**WORK TO COMPLETE:**
Below are records with pictures; copy word for word only the lines between the line with "Close the Select Action dialog" and the line with "The height and width of the screenshot is (403, 619).", inclusive, and drop the pictures.

**INPUT FOR THIS TASK:**
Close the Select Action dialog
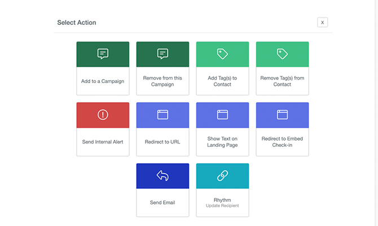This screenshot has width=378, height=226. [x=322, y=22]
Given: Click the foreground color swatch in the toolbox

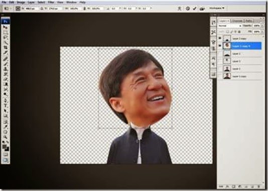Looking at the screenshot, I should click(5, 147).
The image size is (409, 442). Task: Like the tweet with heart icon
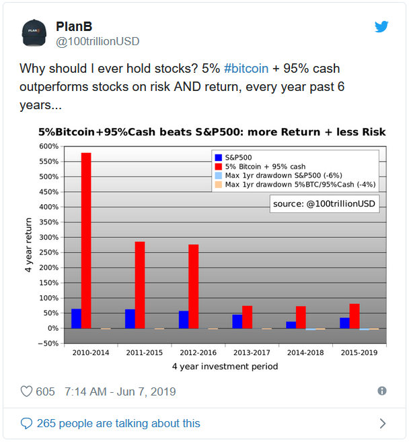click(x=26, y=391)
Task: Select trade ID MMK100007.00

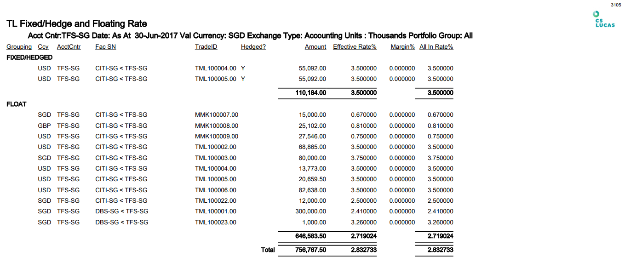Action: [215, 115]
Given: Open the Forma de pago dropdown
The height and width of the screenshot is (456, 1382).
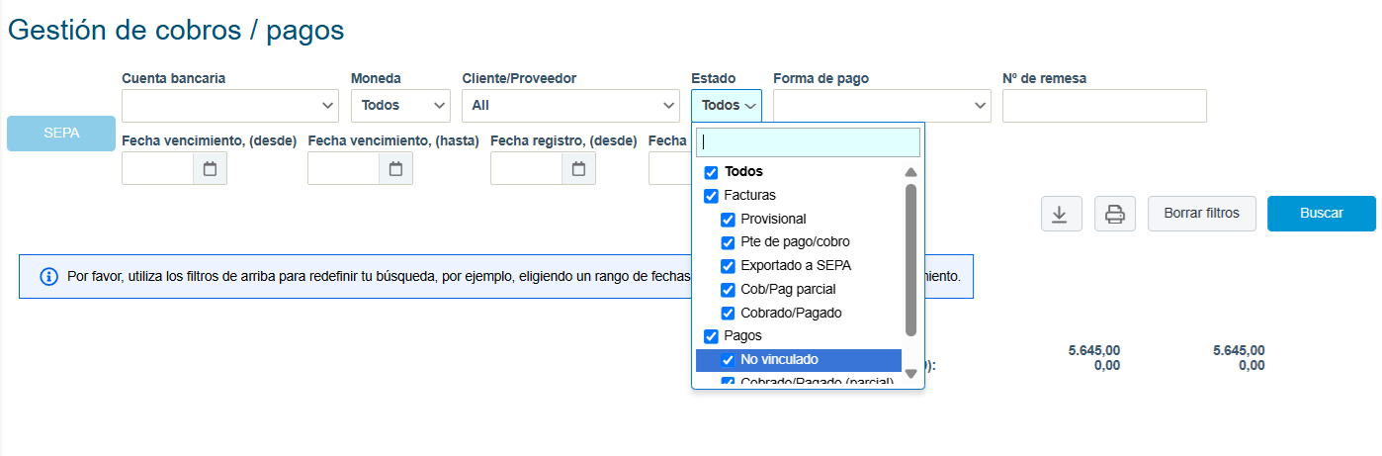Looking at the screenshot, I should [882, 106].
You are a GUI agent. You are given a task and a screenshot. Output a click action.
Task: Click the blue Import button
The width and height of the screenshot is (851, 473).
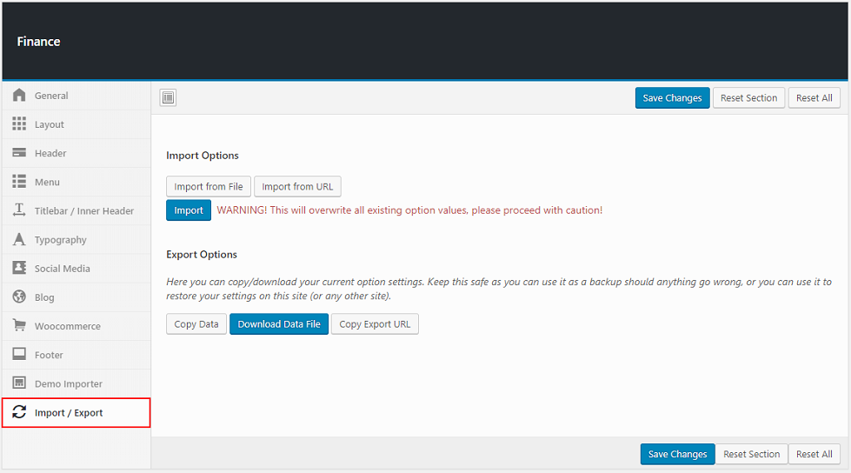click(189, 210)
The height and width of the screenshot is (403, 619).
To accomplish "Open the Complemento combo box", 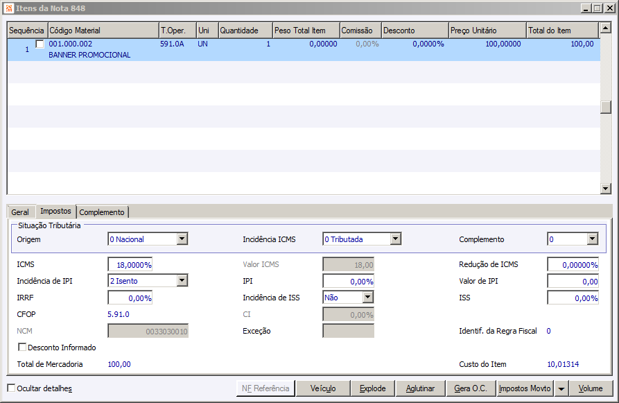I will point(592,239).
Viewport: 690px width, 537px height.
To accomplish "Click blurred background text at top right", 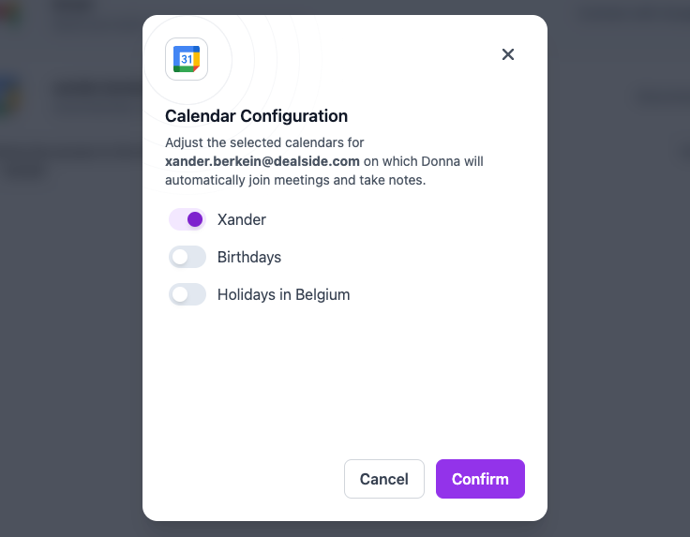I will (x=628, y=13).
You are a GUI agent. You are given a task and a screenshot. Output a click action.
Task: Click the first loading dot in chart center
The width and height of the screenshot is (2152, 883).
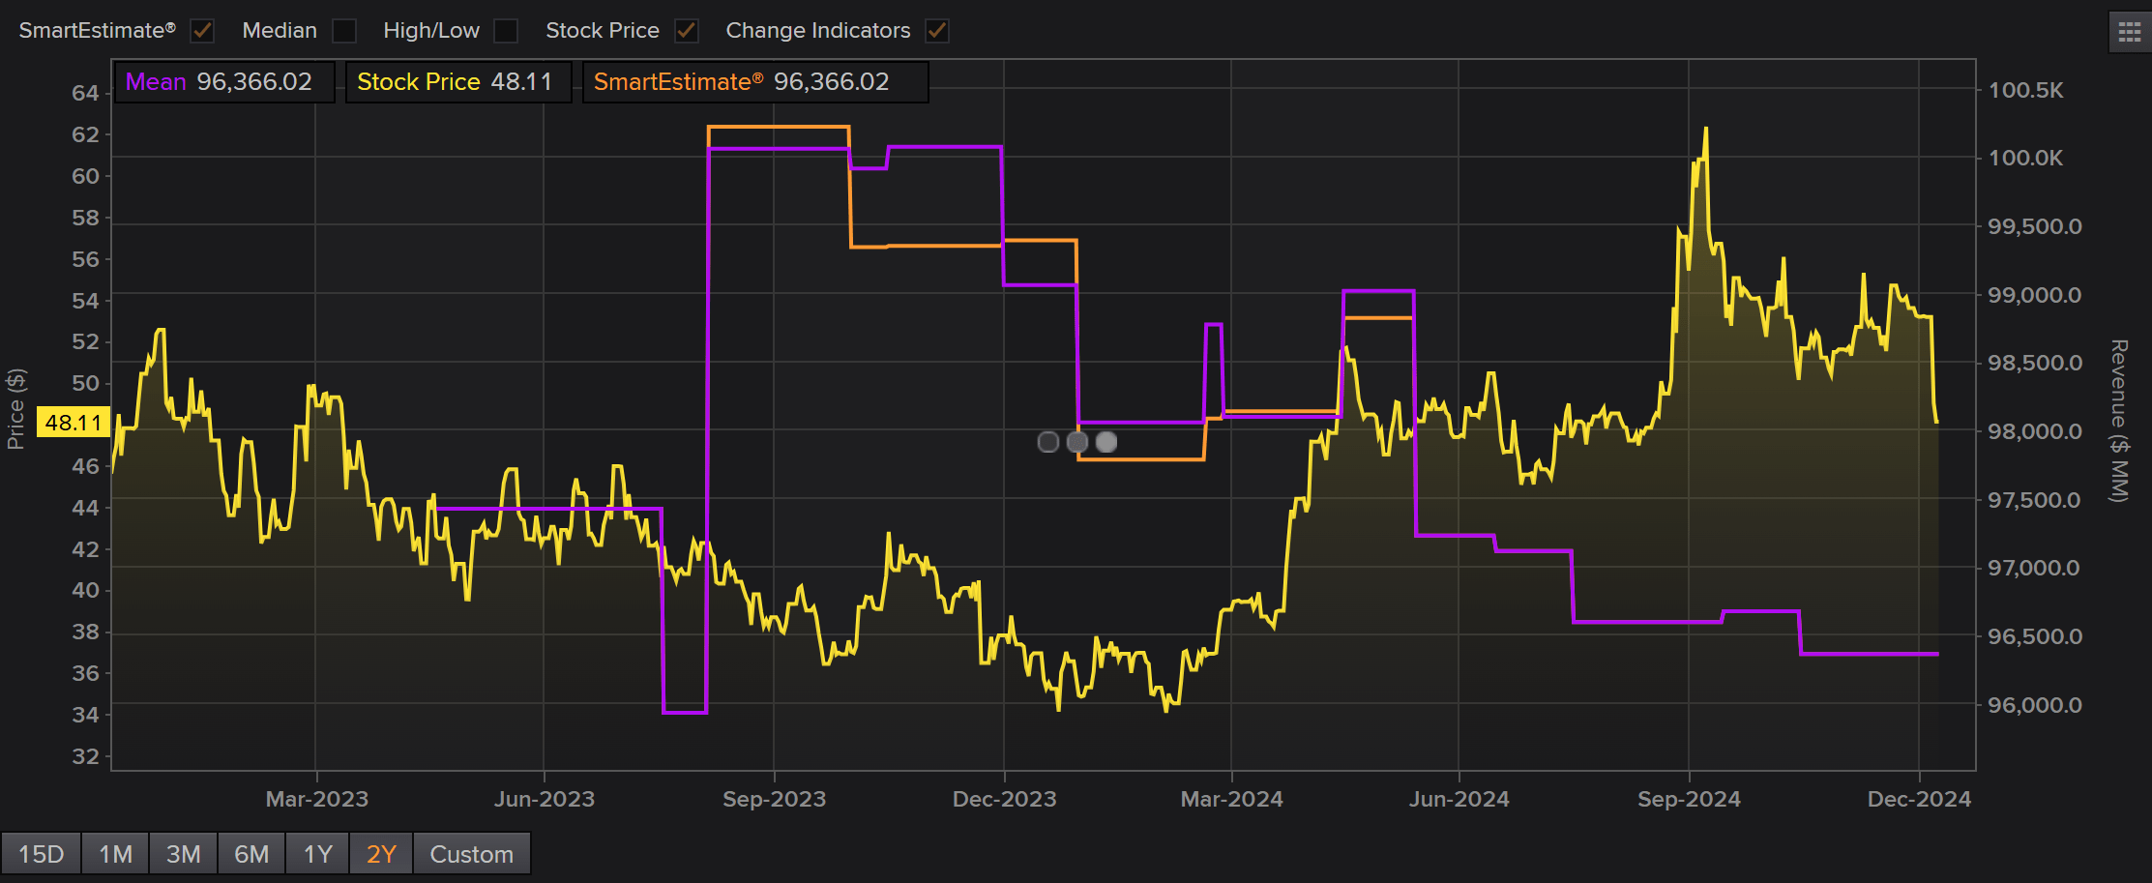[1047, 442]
* * *
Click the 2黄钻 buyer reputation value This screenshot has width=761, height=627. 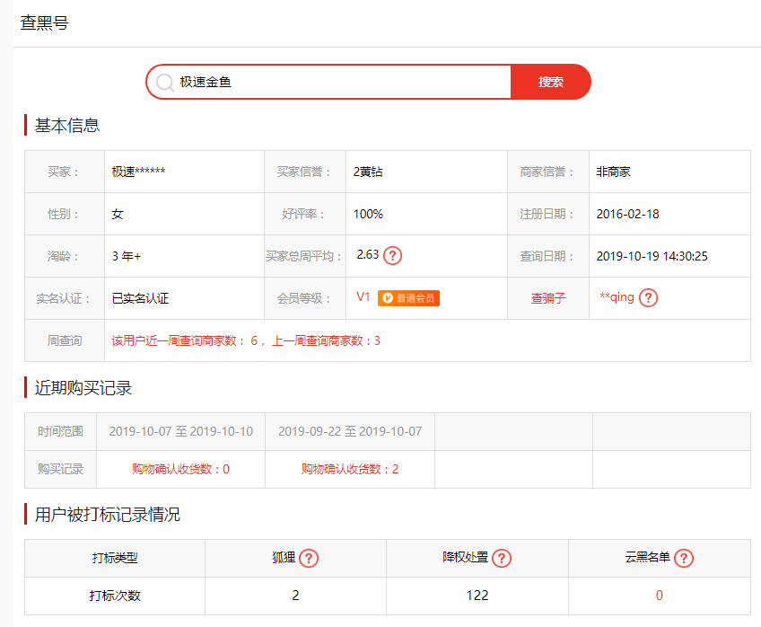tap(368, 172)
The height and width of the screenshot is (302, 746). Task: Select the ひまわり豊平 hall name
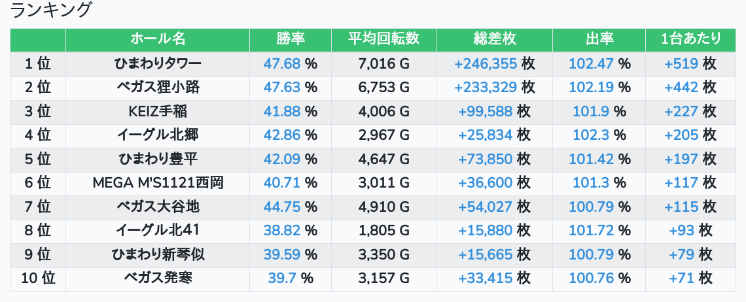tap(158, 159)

**REPLY:**
Close the Select Action dialog
This screenshot has width=378, height=226. [x=322, y=22]
Given: Click the foreground color swatch in the toolbox

Looking at the screenshot, I should click(5, 147).
The image size is (409, 442). Task: Like the tweet with heart icon
click(x=26, y=391)
Task: Select trade ID MMK100007.00

Action: [215, 115]
Given: Open the Forma de pago dropdown
The height and width of the screenshot is (456, 1382).
Looking at the screenshot, I should [882, 106].
You are a GUI agent. You are given a task and a screenshot. Output a click action.
Task: Click the blue Import button
The width and height of the screenshot is (851, 473).
click(189, 210)
The height and width of the screenshot is (403, 619).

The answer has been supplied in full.